▶ [Goal A]: List every heading in the dumplings forum thread, from the page title through each poster's name.
▶ [Goal B]: Extend the dumplings forum thread past its last reply by writing the next post.

▶ [Page text]:
'''

# Dumplings



## Potholder

Sure could use some advice.  My efforts to make flour based dumplings for a chicken or a beef stew fail miserably.  As soon as they hit the hot liquid they start to absorb it like a piece of fresh bread and I end up with a pot full of soggy mush.  I've tried steaming the raw dumplings first to "harden" up the surface but all this did was delay for a very short time the trip to mushdom.  One cookbook says "...avoid putting dumplings directly in the hot broth....".  I can't figure out how to cook them in the stew without putting them in the broth.

Is there somebody who can give me a bit of advice - or a lead on where I can get a little smarter?  I sure like dumplings but not when they swell up to fill the whole pot!!


----------



## skippysan

I am no expert and have never made dumplings before... but maybe smaller dumplings?

'''

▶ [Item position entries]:
'''

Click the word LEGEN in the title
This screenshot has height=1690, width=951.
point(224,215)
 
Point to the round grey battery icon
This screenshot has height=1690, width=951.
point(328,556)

'''

▶ [Expected output A]:
Dumplings
Potholder
skippysan

▶ [Expected output B]:
----------



## kyles

I need some more information, Can you post your dumpling recipe, or tell me if the raising agent is self raising flour or if it's yeast? YOu could have more success with a yeast based dumpling. Also what fat is in the dumpling. Butter and selfraising flour make light dumplings, but they end up being sponges and falling apart. Lard or suet and yeast based dumplings tend to be more resilient and keep their shape.

And is your broth a light liquid or thicker like a gravy? The lighter the liquid the more of it is going to be absorbed into your dumpling and the mush potential is greater. 

Good luck!


----------



## scott123

A few tips on getting firmer dumplings:

Less liquid in the recipe
Less leavener - I use none
Make sure your broth is fully simmering
Let your dumpling batter sit a while for the starches to fully hydrate


----------



## -DEADLY SUSHI-

My grandmother used to freeze the suckers.... then threw them in boiling hot water. Took them out and put them in the actual entree at the very end of the cooking process. I remember cause I used to steal them while they were cooling.  I ate about 7 or 8 of them once. She wanted to kiil me!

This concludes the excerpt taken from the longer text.